◆ Required action ◆
From the line with "Given: Toggle the Позиция утверждена checkbox" to the final line of the data below, please write out every line exactly, with no pictures.
+++ Exercise material +++
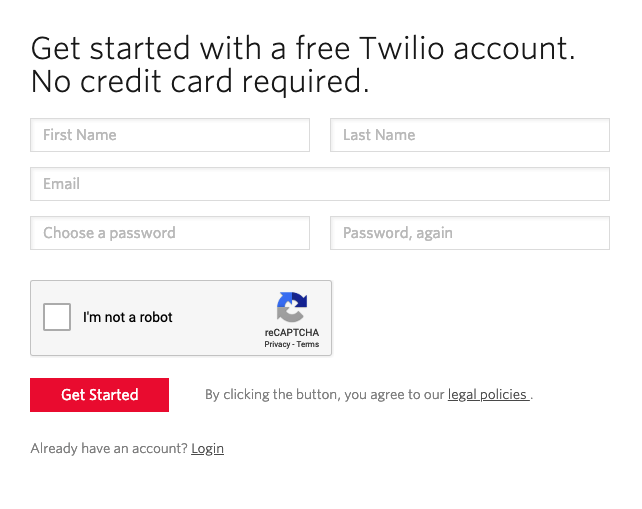Open the reCAPTCHA Terms link
The width and height of the screenshot is (642, 509).
[x=308, y=344]
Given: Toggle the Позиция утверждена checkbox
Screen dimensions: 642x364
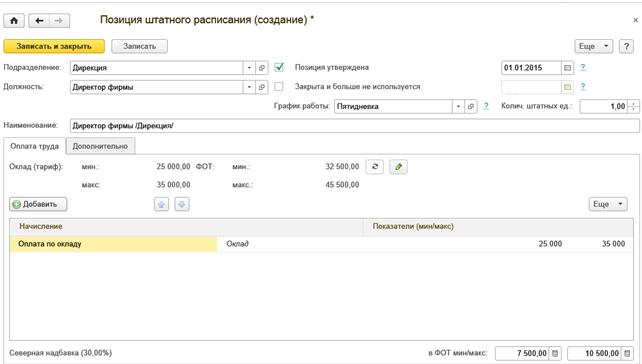Looking at the screenshot, I should pyautogui.click(x=279, y=67).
+++
◆ Expected answer ◆
Given: Toggle the Позиция утверждена checkbox
Screen dimensions: 642x364
Looking at the screenshot, I should pyautogui.click(x=279, y=67).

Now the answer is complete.